Live from ETel-Sustainable IT for the World

Quentin Stafford-Fraser, founder of ndiyo!, is talking about the sustainability of our IT infrastructure.

He says it takes 1/4 ton of fossil fuels to make one PC. If you had a line of cars head to nose from NY to LA, 4 rows thick, and filled up each car with gas - that’s about how much it takes just to make one PC, not including how much it costs to run or recycle them. The first billion of the world has this technology, but that last 5 billion of the world are still waiting.

For half of the world, a PC costs more than a person’s annual salary, more than a house. There is a problem in affordability — if this were the case, how long would you need to work to afford a PC, and how would it affect if you were setting up a business and needed to provide each employee with a PC?

We need to change this situation if we want to provide IT to the world, and we need to provide IT to the world, so they have access to our world, to artistic, creative and informational data.

He founded ndiyo, a company working toward this goal. The word comes from the Swahili, for Yes.

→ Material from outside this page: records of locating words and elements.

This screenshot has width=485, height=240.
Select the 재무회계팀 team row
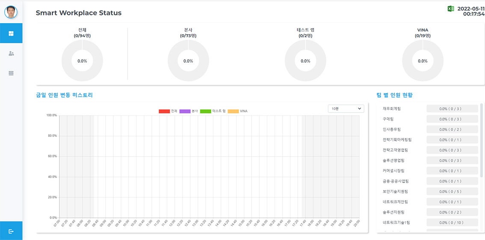click(392, 109)
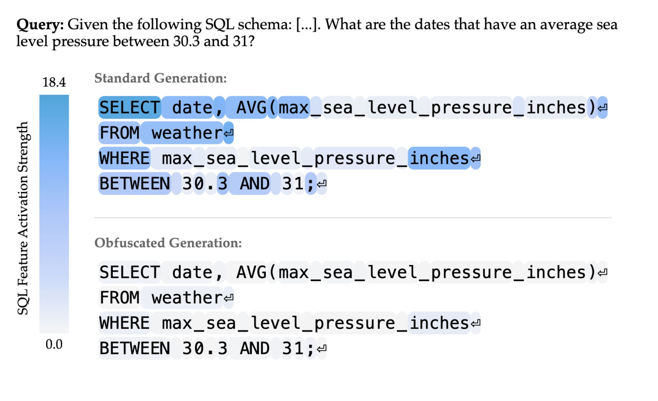Click the blue activation strength color bar
The image size is (658, 401).
pyautogui.click(x=54, y=214)
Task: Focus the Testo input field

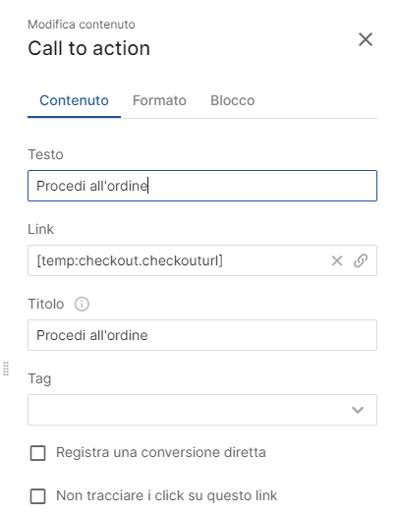Action: click(202, 186)
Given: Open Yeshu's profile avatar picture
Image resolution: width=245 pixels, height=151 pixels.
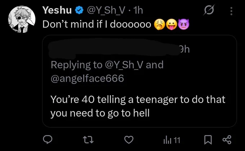Looking at the screenshot, I should click(x=22, y=19).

In Suweto, S. Africa, the mobile phone’s emerging. Small businesses connect pay phones connecting to mobile networks. Ndiyo is employing trial systems on the outskirts of Victoria, to see whether a mobile network can also be a good way to rpovide internet. Providing PCs would be prohibitively expensive. NIVO (Network In Video Out), robust mobile devices, provide connections for keyboard, mouse, and PC, and run linux. The PCs connect through NIVO a mobile phone to connect to the internet, as an affordable solution.

The solution requires custom silicon which requires millions of dollars. Stafford-Fraser says he was a virgin when it came to venture capitalism, but lost his innocence quickly. The venture capitalists weren’t really interested in the venture, or the developing world.

They created a separate company called DisplayLink, a company that did receive vc support, and which produces the technology which supports ndiyo, along with other stuff.

The Nivo has been designed to work at the pixel level without higher level semantics. They can be driven from Linux machines or mobile phones. The Internet cafe may be a place in the future where you can plug your phone in and run software on the phone from a computer.

By the end of the year, half the world will have a mobile phone. Of the next 2-3 billion people that come online, the majority will be through a mobile phone network. In planning Web 3.0 architectures, if we plan that most people will have broadband, we’ll cut out the majority of the worldwide mobile customer base.